> How to complete this task:
Would you return exactly the lines from the top of the data below through the one containing "Viewport: 1466px width, 812px height.", leaving out the pictures?

***** The records *****

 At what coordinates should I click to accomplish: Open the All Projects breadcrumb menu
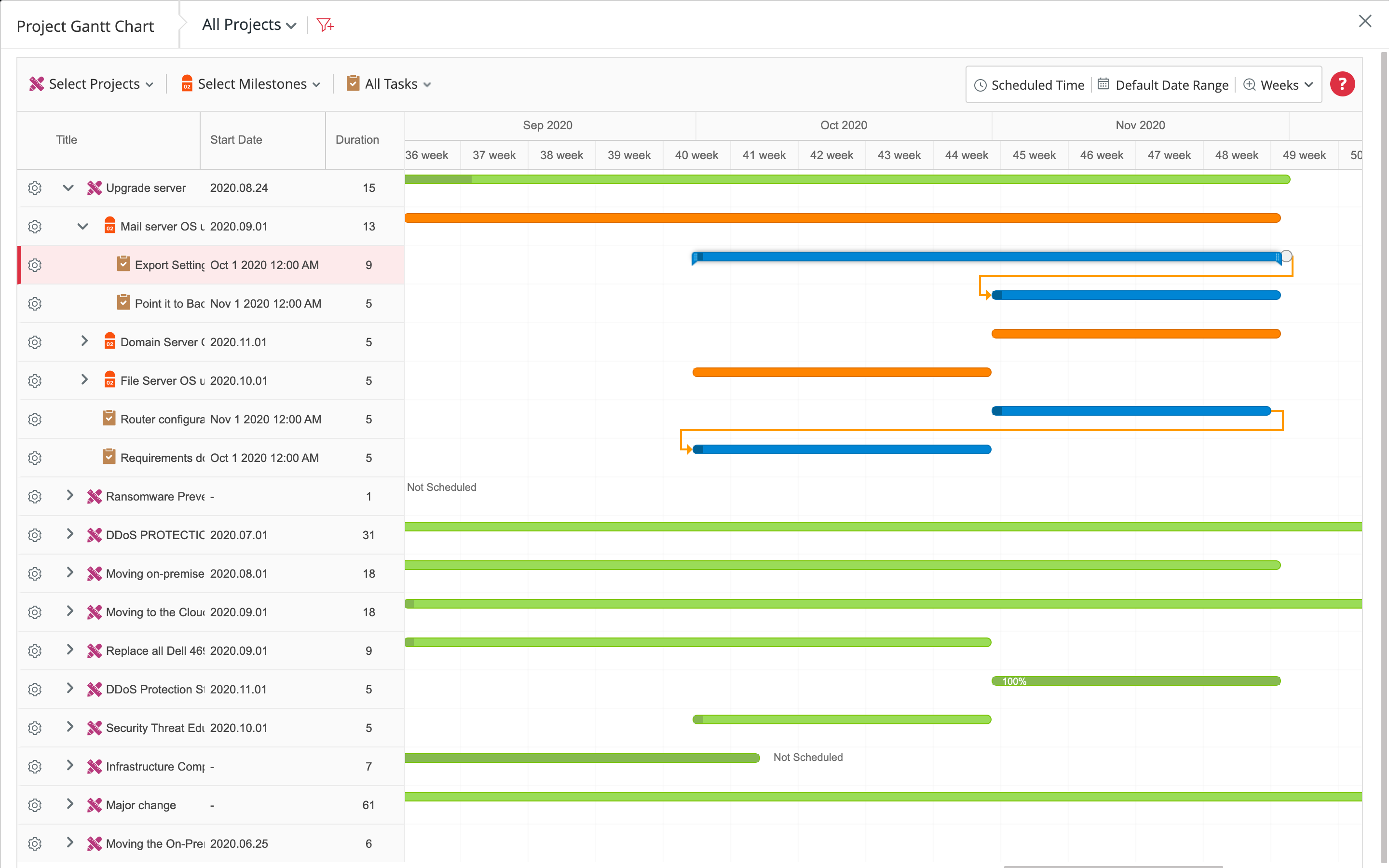pyautogui.click(x=249, y=25)
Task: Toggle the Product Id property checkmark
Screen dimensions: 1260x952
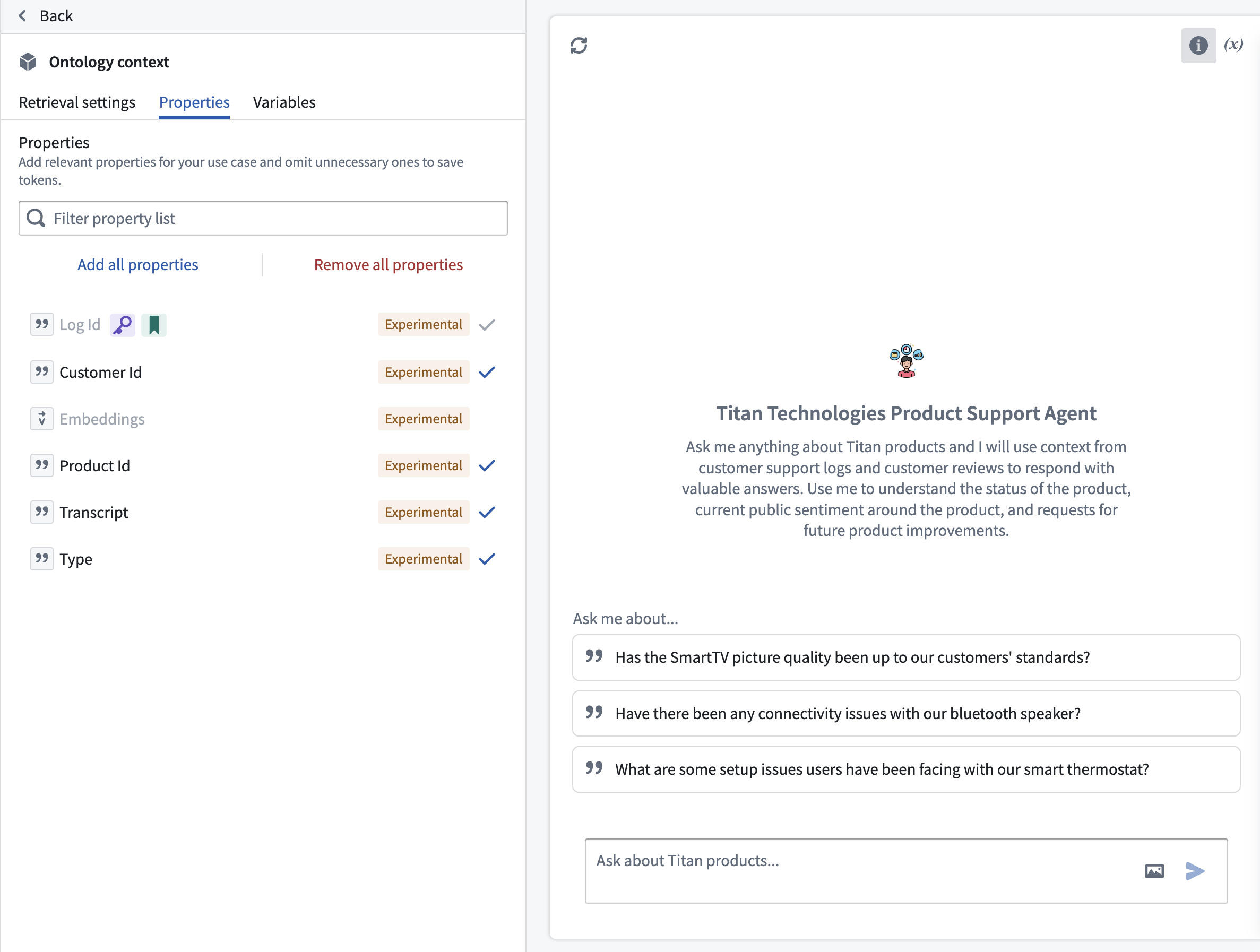Action: [x=487, y=466]
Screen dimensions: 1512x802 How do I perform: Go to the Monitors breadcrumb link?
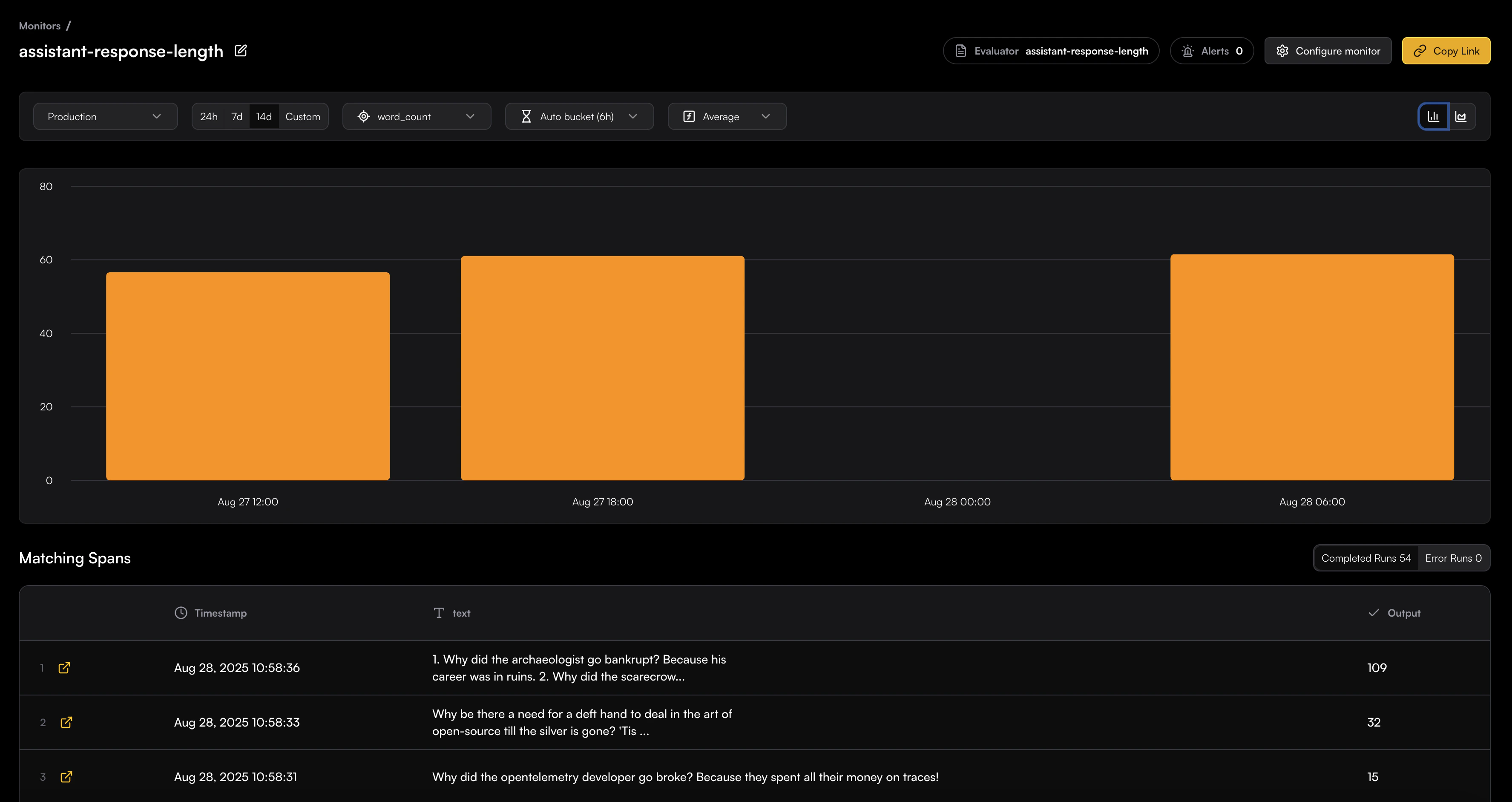pyautogui.click(x=39, y=26)
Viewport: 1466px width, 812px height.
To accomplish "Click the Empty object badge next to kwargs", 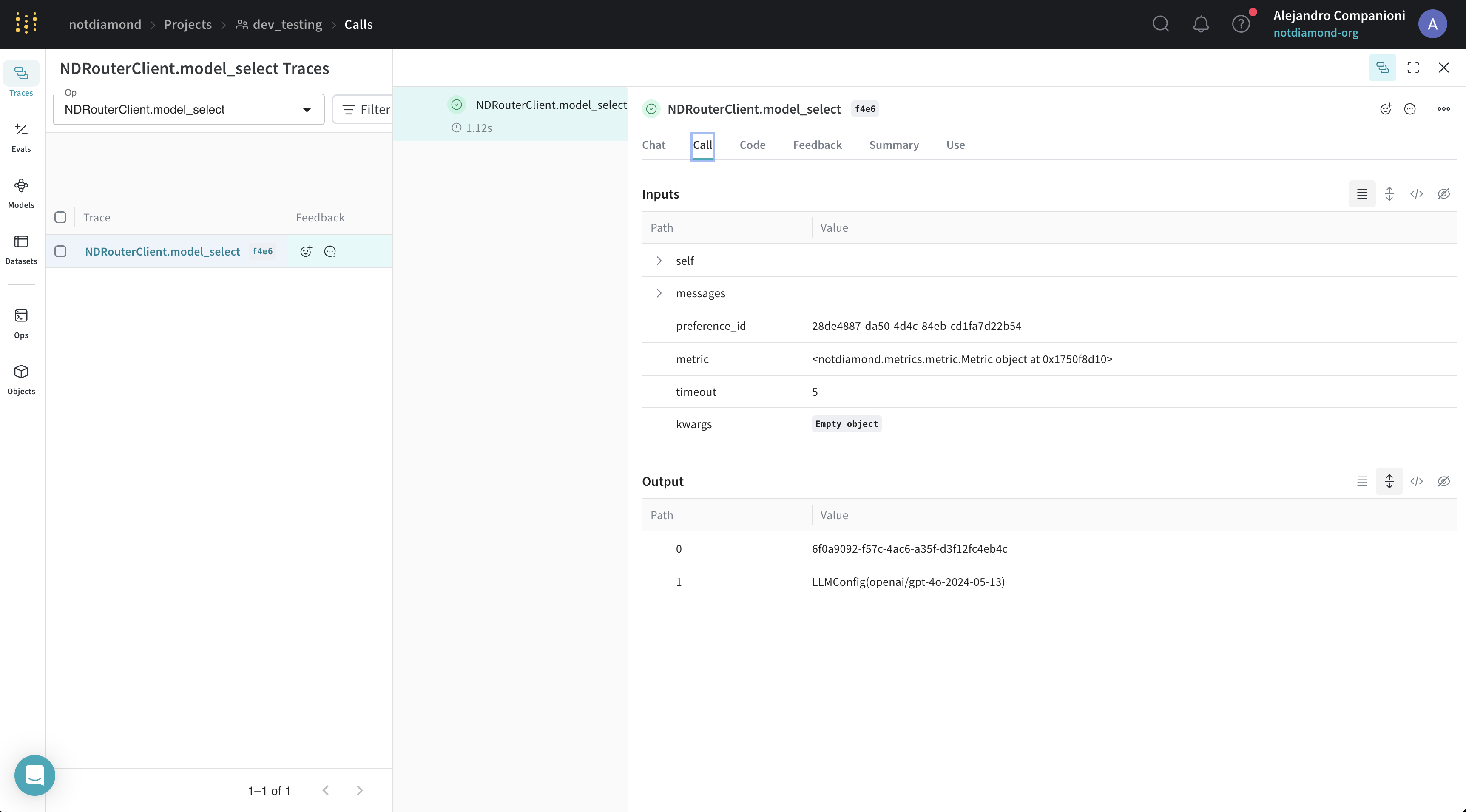I will click(x=846, y=423).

*****

> Exercise output:
 At what coordinates should I click to accomplish: Open the All Projects breadcrumb menu
pyautogui.click(x=249, y=25)
Task: Toggle the Product Id property checkmark
Screen dimensions: 1260x952
Action: [x=487, y=466]
Screen dimensions: 1512x802 How do I perform: Go to the Monitors breadcrumb link?
pyautogui.click(x=39, y=26)
Viewport: 1466px width, 812px height.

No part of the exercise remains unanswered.